Sanitários imundos ou inexistentes
Outro aspecto também bastante criticado pelos funcionários foi as condições de uso dos banheiros dos acampamentos, além da inexistência dos mesmos na obra que ficava a cerca de mil metros do local. O jurista descreve o estado das instalações e como as pessoas lidavam com o problema.
“Os banheiros eram impróprios, apesar de existirem, eram sujos, entupidos sem condição de uso e também devido à grande quantidade de trabalhadores”, diz. “Muitos deles faziam necessidades fisiológicas no mato”, completa. “Tinha muita gente lá e o banheiro não suportava”, conta Vagner da Silva. “O local transbordava de fezes por todo lado, por isso era melhor correr ao mato ou até dormir sem banho”, explica o serralheiro. Além disso, o funcionário relata ainda que apesar da existência de vasos sanitários, o esgoto dos banheiros corria a céu aberta a 20 ou 30 mestros dali.
Além disso, muitos funcionários teriam sido mandados de volta ao Brasil com agravamento de doenças por conta da medicina precária existente no local. O advogado de defesa conta que foi chamado a um ambulatório onde estavam algumas pessoas que retornaram ao Brasil acometidos por doenças, adquiridas durante o trabalho nas obras. Havia três infectados por febre tifóide, um caso de falsa medicação e um falso diagnóstico.

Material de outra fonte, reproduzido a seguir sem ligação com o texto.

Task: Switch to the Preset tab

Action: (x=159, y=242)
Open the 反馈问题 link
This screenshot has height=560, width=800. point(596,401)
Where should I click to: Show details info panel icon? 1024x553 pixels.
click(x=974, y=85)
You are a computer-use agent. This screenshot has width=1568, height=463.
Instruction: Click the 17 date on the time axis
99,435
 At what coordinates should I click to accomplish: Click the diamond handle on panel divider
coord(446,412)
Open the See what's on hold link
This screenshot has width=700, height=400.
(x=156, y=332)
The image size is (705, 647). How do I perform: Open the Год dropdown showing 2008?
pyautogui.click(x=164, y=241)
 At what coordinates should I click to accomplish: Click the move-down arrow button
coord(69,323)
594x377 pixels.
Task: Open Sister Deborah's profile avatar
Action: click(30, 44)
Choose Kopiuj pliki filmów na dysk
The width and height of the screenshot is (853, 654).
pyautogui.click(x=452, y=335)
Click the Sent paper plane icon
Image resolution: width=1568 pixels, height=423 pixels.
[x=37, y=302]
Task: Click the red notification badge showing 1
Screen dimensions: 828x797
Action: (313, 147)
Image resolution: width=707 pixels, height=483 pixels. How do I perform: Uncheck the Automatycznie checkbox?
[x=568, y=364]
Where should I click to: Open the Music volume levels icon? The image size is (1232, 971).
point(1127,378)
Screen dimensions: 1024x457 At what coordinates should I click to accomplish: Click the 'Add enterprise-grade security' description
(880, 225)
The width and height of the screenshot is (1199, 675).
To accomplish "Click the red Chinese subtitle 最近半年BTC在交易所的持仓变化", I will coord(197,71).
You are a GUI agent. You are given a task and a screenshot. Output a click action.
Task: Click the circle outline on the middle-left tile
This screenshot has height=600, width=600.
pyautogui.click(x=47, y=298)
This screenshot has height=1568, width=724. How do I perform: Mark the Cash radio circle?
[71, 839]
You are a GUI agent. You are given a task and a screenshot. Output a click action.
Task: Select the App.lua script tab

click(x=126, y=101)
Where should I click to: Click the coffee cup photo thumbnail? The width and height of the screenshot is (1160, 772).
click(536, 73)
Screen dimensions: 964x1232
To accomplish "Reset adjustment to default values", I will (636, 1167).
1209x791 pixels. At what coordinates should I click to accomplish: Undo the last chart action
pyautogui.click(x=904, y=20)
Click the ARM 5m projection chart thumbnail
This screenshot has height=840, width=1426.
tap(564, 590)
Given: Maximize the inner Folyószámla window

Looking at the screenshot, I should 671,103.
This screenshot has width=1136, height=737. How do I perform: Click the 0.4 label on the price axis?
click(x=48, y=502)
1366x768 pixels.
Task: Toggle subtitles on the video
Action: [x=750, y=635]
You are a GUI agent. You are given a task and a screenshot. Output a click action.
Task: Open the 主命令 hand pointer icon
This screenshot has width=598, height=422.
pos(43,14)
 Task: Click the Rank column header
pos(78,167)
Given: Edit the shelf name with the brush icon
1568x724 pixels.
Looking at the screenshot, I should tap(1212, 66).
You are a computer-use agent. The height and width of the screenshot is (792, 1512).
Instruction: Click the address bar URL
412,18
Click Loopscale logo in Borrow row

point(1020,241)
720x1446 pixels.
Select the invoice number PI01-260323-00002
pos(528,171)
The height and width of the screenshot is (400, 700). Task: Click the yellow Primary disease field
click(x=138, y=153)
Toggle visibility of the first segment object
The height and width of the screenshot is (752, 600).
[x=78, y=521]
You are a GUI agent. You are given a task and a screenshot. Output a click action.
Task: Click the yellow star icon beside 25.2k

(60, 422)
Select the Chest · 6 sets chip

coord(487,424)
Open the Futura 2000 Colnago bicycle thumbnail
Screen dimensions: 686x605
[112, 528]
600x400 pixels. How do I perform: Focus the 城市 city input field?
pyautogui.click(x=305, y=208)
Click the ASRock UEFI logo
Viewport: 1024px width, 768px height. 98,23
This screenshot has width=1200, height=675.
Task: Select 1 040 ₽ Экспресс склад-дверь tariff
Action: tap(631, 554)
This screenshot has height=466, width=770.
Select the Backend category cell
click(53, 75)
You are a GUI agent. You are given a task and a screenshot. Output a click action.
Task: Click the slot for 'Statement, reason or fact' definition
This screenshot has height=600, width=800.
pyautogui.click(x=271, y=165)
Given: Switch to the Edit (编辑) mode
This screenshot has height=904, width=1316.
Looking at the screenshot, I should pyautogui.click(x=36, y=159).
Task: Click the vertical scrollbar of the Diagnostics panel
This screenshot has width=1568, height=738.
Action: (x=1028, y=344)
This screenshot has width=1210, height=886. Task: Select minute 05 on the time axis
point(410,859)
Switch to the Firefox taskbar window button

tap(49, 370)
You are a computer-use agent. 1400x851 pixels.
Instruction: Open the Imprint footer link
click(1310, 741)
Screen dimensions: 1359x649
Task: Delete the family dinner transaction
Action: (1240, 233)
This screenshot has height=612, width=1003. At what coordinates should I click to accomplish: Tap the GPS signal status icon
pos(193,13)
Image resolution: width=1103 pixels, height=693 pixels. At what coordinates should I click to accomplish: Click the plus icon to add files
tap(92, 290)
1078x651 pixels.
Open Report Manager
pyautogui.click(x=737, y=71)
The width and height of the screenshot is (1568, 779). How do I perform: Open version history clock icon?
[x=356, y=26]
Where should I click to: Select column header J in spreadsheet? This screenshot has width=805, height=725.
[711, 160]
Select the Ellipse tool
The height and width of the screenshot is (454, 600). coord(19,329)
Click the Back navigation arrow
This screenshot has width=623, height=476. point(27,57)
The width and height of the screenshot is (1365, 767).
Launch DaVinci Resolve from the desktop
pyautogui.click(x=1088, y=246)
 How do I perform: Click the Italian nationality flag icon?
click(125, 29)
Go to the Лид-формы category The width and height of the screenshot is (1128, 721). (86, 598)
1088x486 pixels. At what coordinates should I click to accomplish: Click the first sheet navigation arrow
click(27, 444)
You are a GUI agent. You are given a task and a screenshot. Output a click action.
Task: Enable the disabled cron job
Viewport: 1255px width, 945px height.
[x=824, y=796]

“E o outro porque houve um acidente do trabalho e ele veio para cá (Brasil) com diagnóstico errado e teve problemas com princípio de gangrena dos membro e etc”, relata o jurista. Depois da experiência em Angola, Vagner da Silva voltou ao Brasil, onde ficou em quarentena por cerca de 50 dias. “Achei que não conseguiria mais vir embora”, conta. “Agora quero ficar mais perto da minha família”.
Biocom nega acusações
O inquérito está agora nas mãos do procurador do Ministério Público Rafael Araújo Gomes. A Biocom, em nota, nega as acusações e afirma que desde o primeiro dia de operação do projeto em 2007, “cumpre rigorosamente as normas trabalhistas vigentes”.
A Biocom, que emprega 1.777 funcionários, sendo 1.688 angolanos e 89 brasileiros, afirma ainda que “exige em contrato que as empresas subcontratadas e fornecedores também cumpram todas as normas trabalhistas vigentes, bem como ofereçam condições de moradia, segurança, alimentação e transporte”.